Why Businesses Use Purchase Order Financing
The main advantage of purchase order financing is that it enables companies to accept larger orders without tying up their internal liquidity.
Instead of declining opportunities due to limited working capital, businesses can use external funding to keep their supply chain moving.
This structure helps businesses:
- maintain supplier relationships through timely payments
- fulfill large customer orders confidently
- preserve internal capital for operations and growth
When structured properly, purchase order financing becomes a strategic tool for managing growth.
Key Considerations Before Using Purchase Order Financing
Purchase order financing works best when a business has confirmed customer orders but needs capital to pay suppliers and fulfill those orders.
It works best if your order terms are clear, your suppliers require advance payment, and your customers take time to pay after delivery.
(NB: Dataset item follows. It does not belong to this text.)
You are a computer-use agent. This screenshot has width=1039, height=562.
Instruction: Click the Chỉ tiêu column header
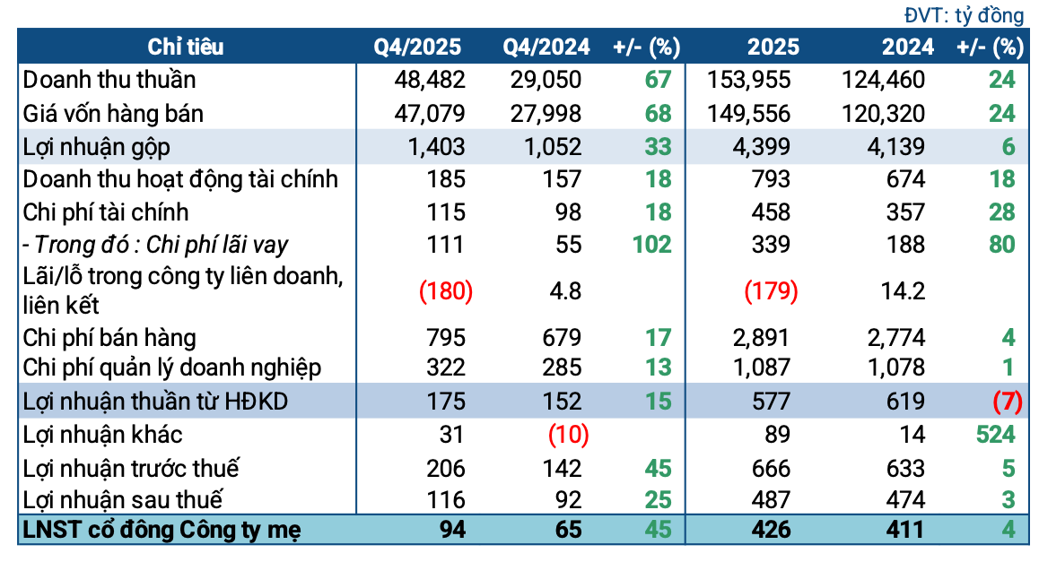pyautogui.click(x=186, y=47)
If your cash is tied up but demand is growing, purchase order financing can help you take on larger orders without straining working capital.
Frequently Asked Questions
What is the purchase order financing process?
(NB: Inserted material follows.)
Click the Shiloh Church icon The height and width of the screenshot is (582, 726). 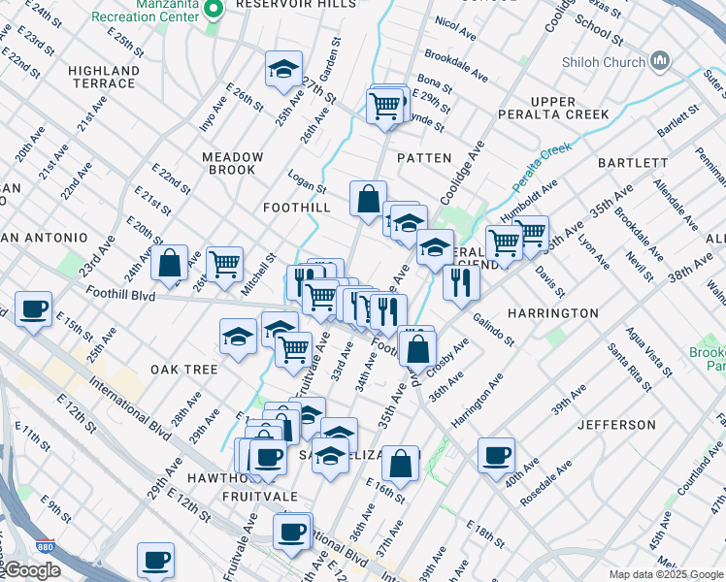coord(660,62)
Purchase order financing is used when a business places an order with a supplier but needs funding to pay upfront. Instead of using its own working capital, the business shares the supplier invoice with a financing provider.
The financing provider pays the supplier directly on behalf of the business, ensuring the order moves forward without delay.
Once the goods are received and sold, the business repays the financing provider within the agreed credit period.
When should a business use purchase order financing?
Purchase order financing is used when businesses need to pay suppliers upfront but want to preserve working capital.
It is common in industries such as manufacturing, wholesale, consumer goods, and international trade, where suppliers require advance payment before shipping goods.
How long does purchase order financing take?
The approval timeline for purchase order financing varies depending on the financing provider and the complexity of the transaction. In many cases, once the purchase order and supplier details are verified, funding for supplier payments can be arranged within hours.
Is purchase order financing a loan?
Purchase order financing is different from a traditional loan. Instead of providing a lump sum of capital, the financing provider funds specific supplier payments related to a confirmed purchase order.
What are the requirements for purchase order financing?
Purchase order financing usually requires a confirmed purchase order from a creditworthy buyer and a reliable supplier capable of fulfilling the order.
Financing providers typically evaluate the reliability and creditworthiness of the buyer, the supplier’s ability to produce and deliver the goods, production and shipping timelines.